### Liste der Aufgaben
A. Wann hat der Präsident laut dem Text über die Strategie Kasachstan 2050 seine Botschaft veröffentlicht?
B. Gib aus dem Text über die Strategie Kasachstan 2050 den Abschnitt wortgetreu aus, der mit den Worten „Präsident Nursultan Nasarbajew“ anfängt und mit „die Bevölkerung über?“ aufhört.
C. Schreibe den Text über die Strategie Kasachstan 2050 nach seinem letzten Satz weiter.

Präsident Nursultan Nasarbajew hat nach Ansicht von Kolumnist Bodo Lochmann in seiner „Strategie 2050“ seinem Volk die richtigen Ziele gesetzt. Doch springt der Funken der Begeisterung auch auf die Bevölkerung über?

Die aktuellste Botschaft des Präsidenten der Republik Kasachstan mit der Benennung „Strategie Kasachstan 2050 – der neue politische Kurs eines konsolidierten Staates“ vom Dezember 2012 hat es in sich. Es wird eine Analyse des in den 20 Jahren Unabhängigkeit Kasachstans Erreichten gegeben, gekoppelt mit den Anforderungen, die die rasche Entwicklung der Weltwirtschaft und Weltgemeinschaft überhaupt an die kasachstanische Gesellschaft der nächsten 40 Jahre stellt. Es ist interessant, dieses Dokument zu lesen, wenngleich man sich an manchen Stellen ein leichtes Kopfschütteln nicht verkneifen kann. Grund dafür sind die sehr ambitionierten Ziele, die der Präsident seinem Volk da stellt. Prinzipiell ist es natürlich richtig, sich hohe und anspruchsvolle Ziele zu stellen, die aber immer auch eine realistische Grundlage ihrer Umsetzung haben müssen. Ist Letzteres nicht der Fall, verwandeln sich die hohen Ziele schnell in ein Traumschloss, das beim ersten kräftigen Blasen eines realen Windes in sich zusammenfällt.

Mit Sicherheit werden bis zum Jahre 2050 nicht alle vom Präsidenten genannten Ziele in vollem Umfang erreicht werden. Doch das ist im Einzelfall möglicherweise auch gar nicht entscheidend. Wichtig ist, dass die Zielrichtung stimmt, und in dieser Hinsicht kann man am Dokument eigentlich nicht rumnörgeln.

### Zeigedaten für Ziele
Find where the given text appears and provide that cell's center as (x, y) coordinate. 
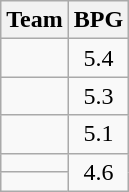
5.4 (98, 58)
5.1 (98, 134)
4.6 (98, 172)
BPG (98, 20)
Team (35, 20)
5.3 (98, 96)
Find where the given text appears and provide that cell's center as (X, Y) coordinate. 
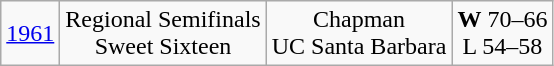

### Ergebnisse je Aufgabe
A. Im Dezember 2012.

B.
Präsident Nursultan Nasarbajew hat nach Ansicht von Kolumnist Bodo Lochmann in seiner „Strategie 2050“ seinem Volk die richtigen Ziele gesetzt. Doch springt der Funken der Begeisterung auch auf die Bevölkerung über?

C.
Jedoch kann ein Präsident allein natürlich die gestellten Ziele nicht erreichen, er braucht ein Mitmachen einer sehr breiten Schicht von Aktiven in allen Bereichen der Gesellschaft. Die Träger der Veränderungen sollten im Idealfall mit ebensolcher Begeisterung wie ihr Präsident die Zukunft des Landes gestalten wollen und können. Hier jedoch ist wohl ein Schwachpunkt der Strategie 2050 gegeben. So wie die Mehrzahl der strategischen Entwicklungsdokumente der Vergangenheit, von denen es in quantitativer Hinsicht mehr als genug gab und gibt, atmet auch das aktuelle Strategiepapier extrem staatslastig. Das heißt, als Generator der Ideen, was strategisch zu tun sei, wirken letztlich die zentralen staatlichen Strukturen, die hinsichtlich der Realisierung der dargestellten Ziele auch zuerst angesprochen werden. Nun beweist sowohl die bisherige Entwicklung Kasachstans, mehr aber wohl noch die des großen Nachbarn China, dass eine stark zentralistische Steuerung der Gesellschaft durchaus erfolgreich sein kann. Doch irgendwann stößt das Model einer stark zentralisierten Steuerung doch an seine Grenzen.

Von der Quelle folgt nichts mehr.